人体と高精度時間といった観点では,陸上短距離走における「スタートの公正さ」は最重要事項です.現在は中学校の大会でも「位置について!」ではなく,国際基準の「On your marks!」と言って,静止を確認し,スタートピストルが撃たれます.スタートのブロックにはセンサーが埋め込まれていて,以前はフライングは2回で失格でしたが,現在は1回で失格と厳しくなっています.ピストル音から遡って千分の100秒(0.1秒)未満に体重の変化などが検知されるとフライングとなります.この根拠は,「人間が外敵刺激を感知し,大脳が判断し,身体反応に要する時間は, 最低でも千分の140秒必要」という古典的な生理学の論文が根拠となっていました.しかし,検証実験の結果「千分の85秒」でも身体反応することがわかってきたので 0.1秒ルールが再検討されているそうです.練習を繰り返すと情報が大脳まで到達しなくとも,小脳が反応して時間短縮できるそうです.

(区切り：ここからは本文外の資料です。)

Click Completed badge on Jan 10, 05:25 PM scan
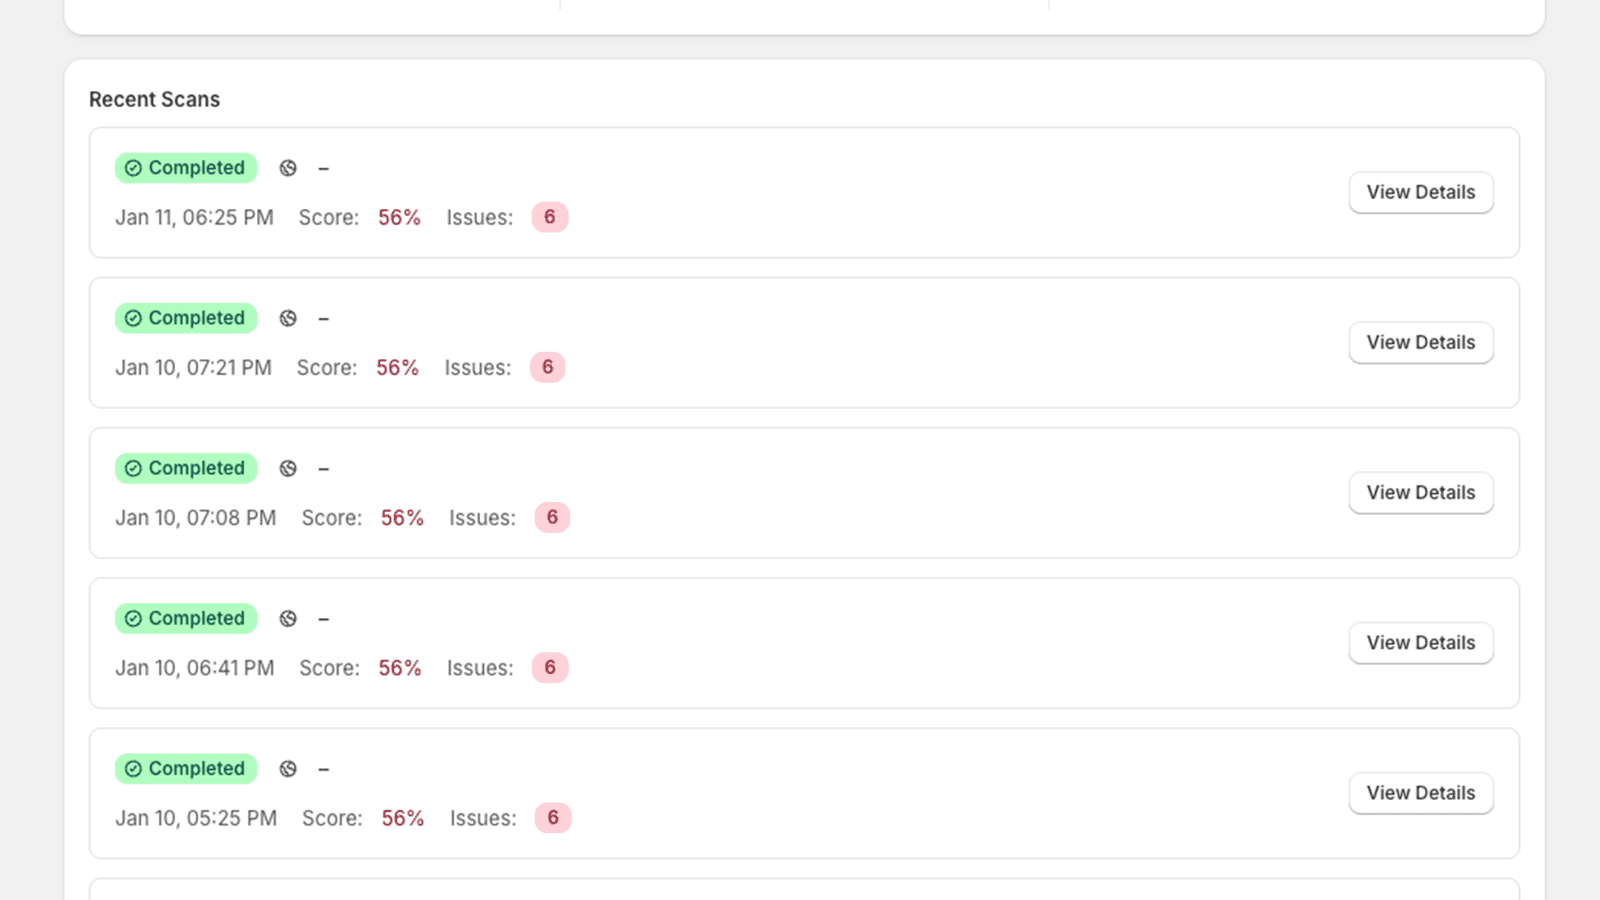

今回は究極の時についてお話しましたが,どの人にも平等に1年間という時間がやってきます.日本人の「労働生産性=GDP/労働量」はアメリカの68%しかありません.もちろん,この根拠となる式に課題があるとの指摘もありますが,長時間労働,有給休暇の消化率もOECD参加30ケ国の最低,多すぎる会議など問題も結構あります.海外の著名な研究者には,研究成果を挙げながら,一方でゆったりした時間を楽しんでおられる方も結構います.皆様が「2019年はとても良い年」だったと,後から思い出されるような年になることを祈っております.